## GIVEN PROBLEM
Write out the records from the line with "This screenshot has height=430, width=827." up to and including the line with "point(785,241)", reproducing each line exactly and nothing else.

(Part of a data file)
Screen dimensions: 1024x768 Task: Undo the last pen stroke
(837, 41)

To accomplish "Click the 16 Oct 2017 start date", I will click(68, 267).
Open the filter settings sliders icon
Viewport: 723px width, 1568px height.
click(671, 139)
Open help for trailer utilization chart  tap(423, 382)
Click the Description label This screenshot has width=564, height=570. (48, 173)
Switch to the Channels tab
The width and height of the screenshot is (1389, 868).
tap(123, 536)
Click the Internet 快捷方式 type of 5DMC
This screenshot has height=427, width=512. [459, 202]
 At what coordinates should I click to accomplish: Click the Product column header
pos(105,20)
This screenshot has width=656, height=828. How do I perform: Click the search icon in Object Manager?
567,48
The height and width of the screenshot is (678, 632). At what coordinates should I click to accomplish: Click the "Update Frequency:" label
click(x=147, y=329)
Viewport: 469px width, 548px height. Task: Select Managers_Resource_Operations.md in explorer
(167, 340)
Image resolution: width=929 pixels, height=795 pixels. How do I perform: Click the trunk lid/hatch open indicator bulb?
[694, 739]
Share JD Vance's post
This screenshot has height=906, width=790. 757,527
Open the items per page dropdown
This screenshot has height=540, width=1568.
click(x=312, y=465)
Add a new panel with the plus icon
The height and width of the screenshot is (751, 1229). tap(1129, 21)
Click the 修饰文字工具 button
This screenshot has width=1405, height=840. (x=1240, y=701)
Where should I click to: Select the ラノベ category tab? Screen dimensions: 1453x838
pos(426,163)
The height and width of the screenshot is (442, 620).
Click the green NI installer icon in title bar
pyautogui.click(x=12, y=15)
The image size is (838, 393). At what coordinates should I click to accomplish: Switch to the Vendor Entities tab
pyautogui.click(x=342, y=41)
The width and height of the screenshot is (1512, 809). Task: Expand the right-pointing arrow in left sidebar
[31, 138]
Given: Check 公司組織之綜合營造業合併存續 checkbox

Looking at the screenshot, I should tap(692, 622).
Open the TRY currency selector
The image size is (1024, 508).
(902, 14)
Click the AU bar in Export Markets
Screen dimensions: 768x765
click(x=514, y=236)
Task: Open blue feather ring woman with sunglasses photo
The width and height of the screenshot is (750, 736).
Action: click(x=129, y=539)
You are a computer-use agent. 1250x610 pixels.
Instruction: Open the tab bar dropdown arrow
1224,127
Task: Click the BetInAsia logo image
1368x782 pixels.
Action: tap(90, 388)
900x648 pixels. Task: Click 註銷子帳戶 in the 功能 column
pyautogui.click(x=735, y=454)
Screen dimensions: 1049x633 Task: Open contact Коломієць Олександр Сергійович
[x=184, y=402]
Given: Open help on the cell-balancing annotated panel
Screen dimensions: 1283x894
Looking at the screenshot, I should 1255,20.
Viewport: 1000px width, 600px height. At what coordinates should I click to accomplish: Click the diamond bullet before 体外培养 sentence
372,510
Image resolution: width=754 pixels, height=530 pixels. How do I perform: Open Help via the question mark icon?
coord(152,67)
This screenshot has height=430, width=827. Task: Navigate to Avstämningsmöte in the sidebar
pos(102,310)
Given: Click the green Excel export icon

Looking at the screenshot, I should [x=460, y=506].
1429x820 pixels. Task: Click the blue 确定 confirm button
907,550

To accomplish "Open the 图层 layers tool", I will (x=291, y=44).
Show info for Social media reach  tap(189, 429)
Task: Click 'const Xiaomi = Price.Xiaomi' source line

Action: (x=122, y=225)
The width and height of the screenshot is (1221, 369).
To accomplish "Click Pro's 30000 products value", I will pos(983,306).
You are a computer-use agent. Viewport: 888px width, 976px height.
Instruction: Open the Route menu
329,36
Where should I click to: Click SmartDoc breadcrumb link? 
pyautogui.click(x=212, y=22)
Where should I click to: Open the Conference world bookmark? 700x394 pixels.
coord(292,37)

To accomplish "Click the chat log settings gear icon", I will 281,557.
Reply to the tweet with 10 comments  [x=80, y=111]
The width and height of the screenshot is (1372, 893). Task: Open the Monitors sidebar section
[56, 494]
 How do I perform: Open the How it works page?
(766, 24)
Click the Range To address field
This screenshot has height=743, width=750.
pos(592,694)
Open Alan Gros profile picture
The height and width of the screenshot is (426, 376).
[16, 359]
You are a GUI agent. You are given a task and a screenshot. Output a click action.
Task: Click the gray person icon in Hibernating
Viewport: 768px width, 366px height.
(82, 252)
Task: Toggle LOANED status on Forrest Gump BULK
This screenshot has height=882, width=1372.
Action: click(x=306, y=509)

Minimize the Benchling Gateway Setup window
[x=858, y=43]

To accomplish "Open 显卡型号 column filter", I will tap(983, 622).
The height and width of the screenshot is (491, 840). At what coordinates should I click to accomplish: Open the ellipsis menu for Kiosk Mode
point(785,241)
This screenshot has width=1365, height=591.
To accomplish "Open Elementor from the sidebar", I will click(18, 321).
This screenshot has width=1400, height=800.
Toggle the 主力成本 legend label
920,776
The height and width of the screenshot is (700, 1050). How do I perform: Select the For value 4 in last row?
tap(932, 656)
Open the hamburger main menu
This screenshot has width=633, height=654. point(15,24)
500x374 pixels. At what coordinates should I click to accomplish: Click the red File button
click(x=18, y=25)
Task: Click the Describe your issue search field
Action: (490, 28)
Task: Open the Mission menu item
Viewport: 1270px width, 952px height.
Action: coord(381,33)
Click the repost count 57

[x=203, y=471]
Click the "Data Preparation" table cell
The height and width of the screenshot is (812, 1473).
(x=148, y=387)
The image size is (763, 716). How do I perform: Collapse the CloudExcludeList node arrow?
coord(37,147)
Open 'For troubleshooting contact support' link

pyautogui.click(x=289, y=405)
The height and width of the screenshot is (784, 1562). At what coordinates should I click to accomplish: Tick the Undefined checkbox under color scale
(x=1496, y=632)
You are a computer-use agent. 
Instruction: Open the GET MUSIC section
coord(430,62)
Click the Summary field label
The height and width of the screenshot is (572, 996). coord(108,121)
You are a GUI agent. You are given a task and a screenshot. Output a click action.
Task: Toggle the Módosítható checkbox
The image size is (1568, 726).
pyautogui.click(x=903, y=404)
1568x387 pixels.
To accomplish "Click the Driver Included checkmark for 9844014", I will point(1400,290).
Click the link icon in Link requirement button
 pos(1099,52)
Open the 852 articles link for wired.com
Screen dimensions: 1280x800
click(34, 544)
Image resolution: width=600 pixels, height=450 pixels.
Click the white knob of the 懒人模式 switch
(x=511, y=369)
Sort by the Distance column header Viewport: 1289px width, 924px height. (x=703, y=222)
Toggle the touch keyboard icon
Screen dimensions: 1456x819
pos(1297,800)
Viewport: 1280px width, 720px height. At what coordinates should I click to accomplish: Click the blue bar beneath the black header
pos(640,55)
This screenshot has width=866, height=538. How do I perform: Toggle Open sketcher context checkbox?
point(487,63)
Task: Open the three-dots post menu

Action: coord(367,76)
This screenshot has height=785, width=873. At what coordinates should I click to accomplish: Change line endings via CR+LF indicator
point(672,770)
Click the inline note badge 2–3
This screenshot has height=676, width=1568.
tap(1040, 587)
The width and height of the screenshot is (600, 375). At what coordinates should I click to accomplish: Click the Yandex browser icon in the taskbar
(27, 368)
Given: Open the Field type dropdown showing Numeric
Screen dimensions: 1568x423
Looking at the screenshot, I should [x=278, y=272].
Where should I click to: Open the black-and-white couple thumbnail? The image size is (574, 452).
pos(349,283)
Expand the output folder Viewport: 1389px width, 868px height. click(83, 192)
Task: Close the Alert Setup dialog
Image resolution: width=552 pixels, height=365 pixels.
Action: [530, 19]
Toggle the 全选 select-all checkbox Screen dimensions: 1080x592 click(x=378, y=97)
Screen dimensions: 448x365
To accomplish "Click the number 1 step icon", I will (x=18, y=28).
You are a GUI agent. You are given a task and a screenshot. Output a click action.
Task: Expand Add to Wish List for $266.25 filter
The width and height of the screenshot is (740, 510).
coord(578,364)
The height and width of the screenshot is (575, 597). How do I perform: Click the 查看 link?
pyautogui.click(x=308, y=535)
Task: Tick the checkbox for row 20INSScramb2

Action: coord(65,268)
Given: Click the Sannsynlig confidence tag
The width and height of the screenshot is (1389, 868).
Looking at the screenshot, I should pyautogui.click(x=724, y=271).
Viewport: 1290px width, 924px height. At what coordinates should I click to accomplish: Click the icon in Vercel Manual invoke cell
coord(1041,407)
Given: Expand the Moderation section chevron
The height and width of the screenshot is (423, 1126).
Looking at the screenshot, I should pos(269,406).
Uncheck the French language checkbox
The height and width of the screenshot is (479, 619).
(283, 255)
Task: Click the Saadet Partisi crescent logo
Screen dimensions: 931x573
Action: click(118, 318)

## PROBLEM SOLUTION
This screenshot has height=430, width=827. Task: Navigate to Avstämningsmöte in the sidebar
pos(102,310)
Given: Click the green Excel export icon

Looking at the screenshot, I should [x=460, y=506].
1429x820 pixels. Task: Click the blue 确定 confirm button
907,550

To accomplish "Open the 图层 layers tool", I will (x=291, y=44).
Show info for Social media reach  tap(189, 429)
Task: Click 'const Xiaomi = Price.Xiaomi' source line

Action: (x=122, y=225)
The width and height of the screenshot is (1221, 369).
To accomplish "Click Pro's 30000 products value", I will pos(983,306).
You are a computer-use agent. Viewport: 888px width, 976px height.
Instruction: Open the Route menu
329,36
Where should I click to: Click SmartDoc breadcrumb link? 
pyautogui.click(x=212, y=22)
Where should I click to: Open the Conference world bookmark? 700x394 pixels.
coord(292,37)

To accomplish "Click the chat log settings gear icon", I will 281,557.
Reply to the tweet with 10 comments  [x=80, y=111]
The width and height of the screenshot is (1372, 893). Task: Open the Monitors sidebar section
[56, 494]
 How do I perform: Open the How it works page?
(766, 24)
Click the Range To address field
This screenshot has height=743, width=750.
pos(592,694)
Open Alan Gros profile picture
The height and width of the screenshot is (426, 376).
[16, 359]
You are a GUI agent. You are given a task and a screenshot. Output a click action.
Task: Click the gray person icon in Hibernating
Viewport: 768px width, 366px height.
(82, 252)
Task: Toggle LOANED status on Forrest Gump BULK
This screenshot has height=882, width=1372.
Action: click(x=306, y=509)

Minimize the Benchling Gateway Setup window
[x=858, y=43]

To accomplish "Open 显卡型号 column filter", I will tap(983, 622).
The height and width of the screenshot is (491, 840). At what coordinates should I click to accomplish: Open the ellipsis menu for Kiosk Mode
point(785,241)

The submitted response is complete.